— Это ты? Слышишь меня?! — лицо пастора появилось перед забралом Макса.
— Да, я в норме. Мне нужны антигравы.
— Джордж уже пошёл за ними. Мы хотим снять с тебя скафандр.
— Ладно, валяйте.
— Кладите сюда.
Через пару секунд Макса опустили на землю.
— Где тут замки?
Несколько человек принялась осматривать скафандр Макса.
— Кажется, эти, — неуверенно произнёс пастор Винсенто. — Я раньше таких не видел.
Если бы Макс мог пошевелить рукой, он бы сам расстегнул замки, но стимуляторов хватало лишь на то, чтобы поддерживать в тонусе сердечную мышцу. Нейрошунт буквально вопил о критическом состоянии организма.
— Увеличить дозу стимуляторов, — приказал Макс скафандру.
В ответ на забрале появился отказ выполнить распоряжение.
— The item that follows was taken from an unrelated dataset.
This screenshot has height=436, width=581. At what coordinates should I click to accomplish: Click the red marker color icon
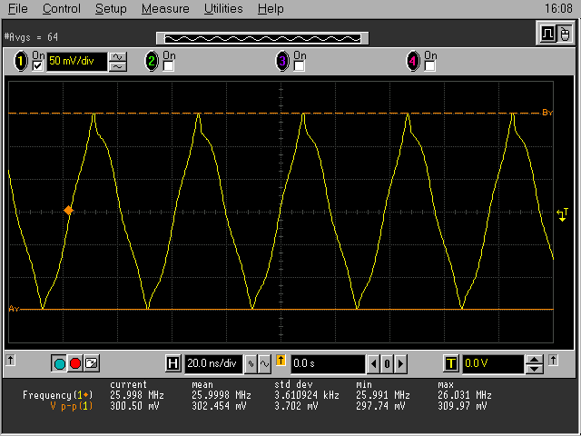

Бортовой компьютер сообщал, что это слишком опасно. «Проклятье!» — мысленно выругался Макс. Но настаивать было бесполезно: скафандр не поставит жизнь своего хозяина под угрозу. Для этого требовалось ввести специальный звуковой код, но он совершенно вылетел у Макса из головы. Что же там было? Какие-то цифры и слова. Кажется, «дерево в осеннюю пору…» и что-то там ещё. Восьмёрка точно была. Или семёрка?
— Вроде, получилось, — чей-то голос прервал попытки Макса вспомнить код. — Можно снять руку. Помогите мне.
— Пастор! — негромко позвал Макс.
— Да? — лицо священника снова появилось перед забралом шлема. — Что случилось?
— Где Хэлен?
— Она увела Юниса, его нужно успокоить. Вы увидитесь позже.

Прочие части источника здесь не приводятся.